A indústria de rações segue em franca expansão, como reflexo tanto do crescimento populacional, quanto do aumento no consumo de proteína. Esse cenário causou a expansão de setores de alimentos, como avicultura, suinocultura, bovinocultura etc. Além disso, a busca pelo bem-estar animal está alimentando a procura por avançados no setor.

É preciso entender que o processo de fabricação de rações inclui a formulação específica de cada produtor, além da escolha dos melhores equipamentos e a busca por uma alta qualidade da matéria-prima. No entanto, existem alguns cuidados que são primordiais para a qualidade do alimento.

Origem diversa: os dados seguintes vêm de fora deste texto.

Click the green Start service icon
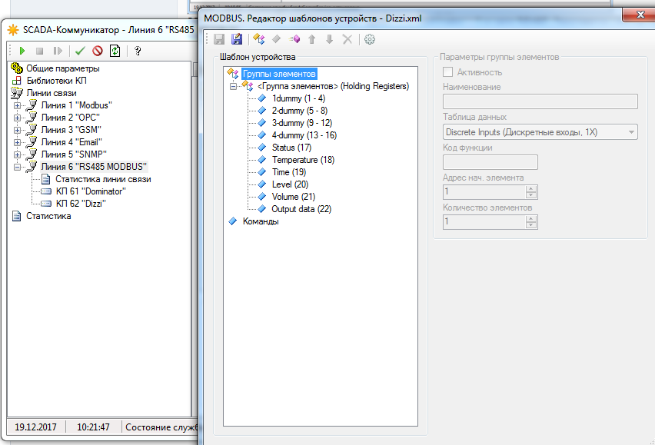 tap(22, 51)
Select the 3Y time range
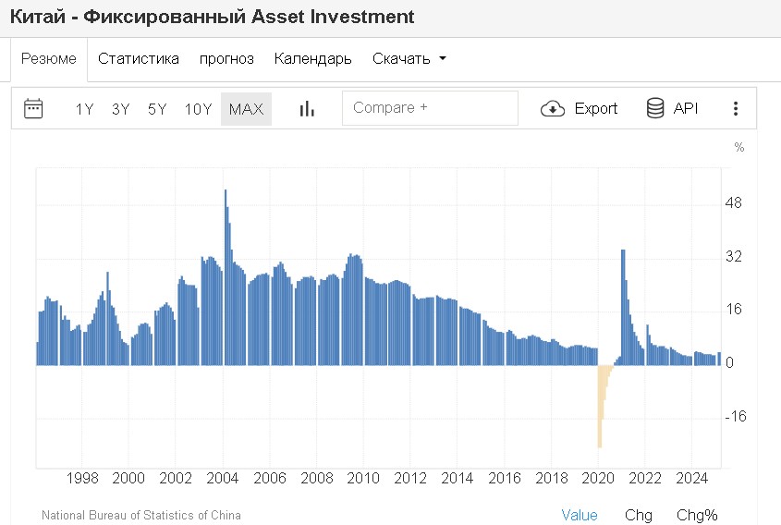 120,109
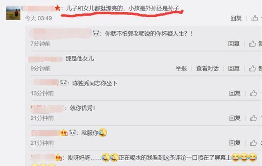Reply to the top comment 回复
The width and height of the screenshot is (262, 166).
point(236,18)
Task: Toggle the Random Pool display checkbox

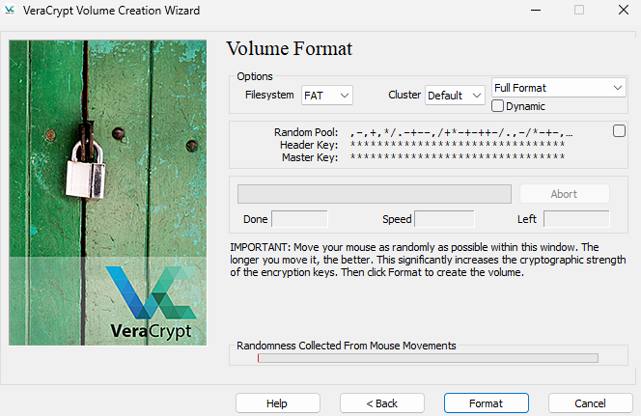Action: coord(619,131)
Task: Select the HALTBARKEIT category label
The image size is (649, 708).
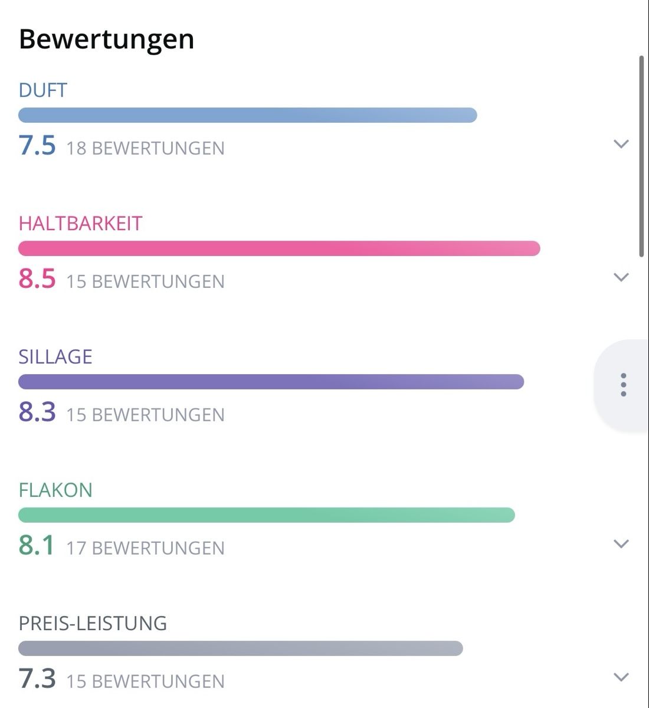Action: pyautogui.click(x=81, y=224)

Entenda, neste conteúdo, como é o processo de produção de ração e saiba como garantir que os parâmetros de segurança fundamentais estão sendo cumpridos.

Como é o processo de fabricação de rações?

A fabricação de rações depende, na prática, de uma série de fatores e etapas que envolvem desde o cuidado com a matéria-prima, até a fase de transporte e entrega do produto final.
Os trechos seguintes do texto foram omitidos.